Em casa, a minha Mãe era Mãe e reservou-se esse papel até ao fim. Mesmo quando parecia já não haver força. Sobretudo quando não havia força mesmo.

Em casa, aprendemos (e sentimos e vivemos e sofremos e crescemos) que se luta até ao fim e que, nessa luta, o sorriso pode ser o melhor remédio. Percebemos que o fim se sente, que se sabe que vai acontecer e que temos de estar lá, viver mais um dia, com a terrível certeza de que é menos um. Em casa, aprendemos que viver é Viver e que há doenças estúpidas que batem à nossa porta e nos levam, de forma universalmente dolorosa, o corpo e os dias que passam.

Em casa, vimos que tudo doía (e, em nós, a alma) mas nunca houve um lamento, uma queixa, um sinal de que ali morava o bicho papão que a levou. Nunca. Em segundo algum.

Em casa, sem a minha Mãe, soubemos que nunca nada iria ser da mesma forma. E não foi. Não será.

Sonho connosco muitas noites e acordo na dúvida. Tenho de abrir os olhos e confirmar que a minha Mãe já morreu e que foi mais um sonho.

A minha Maria é-o (muito) pela minha Mãe. Coincidiram as vontades aqui em casa e assim foi. Não sei se nos vê (dez anos depois há ainda muito por ultrapassar) mas sei que nos acompanha. Sei que teria orgulho no nariz empinado da Mimi, na sua reação rápida e na ligeireza com que encara os desafios e os obstáculos.
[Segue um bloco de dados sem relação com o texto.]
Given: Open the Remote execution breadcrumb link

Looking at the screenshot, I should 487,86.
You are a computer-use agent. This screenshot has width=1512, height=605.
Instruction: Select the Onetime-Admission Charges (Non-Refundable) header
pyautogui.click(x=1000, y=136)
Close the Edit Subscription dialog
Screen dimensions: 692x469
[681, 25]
Há barreira? Vamos contornar.

Sei que teria orgulho de que lhe tivesse seguido os passos e de que goste (quase) tanto de ensinar como ela. Com a certeza de que nunca o farei de forma tão conseguida.

Sei que teria orgulho de confirmar que é com o passar dos anos que mais se percebem os valores e as convicções que nos passou, de forma tranquila, capaz e objetiva. Sem berros ou castigos severos. Foi, efetivamente, pelo exemplo que crescemos e somos.

Sei que não conseguirei ser um quarto da Mãe que ela foi, porque eu própria não consigo ser um quarto do bom que nela habitava. Esforço-me e esforçar-me-ei. E foi para dar sempre o meu melhor que ela me preparou. Só assim se descansa no final do dia. Eternamente.

Hoje é Dia da Mãe. Não desta mãe mas da minha Mãe. A que me ensinou tanto de tudo o que sei e do que sou. E me deu esta vida, tantas pessoas e lugares e cheiros e memórias boas e más. É essa Mãe que hoje celebro. Onde esteja, na companhia de quem também me faz falta, é dela este dia. Tal como o são todos os dias da vida que me ensinou a agradecer e a celebrar. Em família, entre amigos, nos dias bons e nos que a doença leva.

Feliz dia da Mãe. Da minha e de todas as outras Mães (que, sem dúvida, são mesmo as melhores Mães do mundo).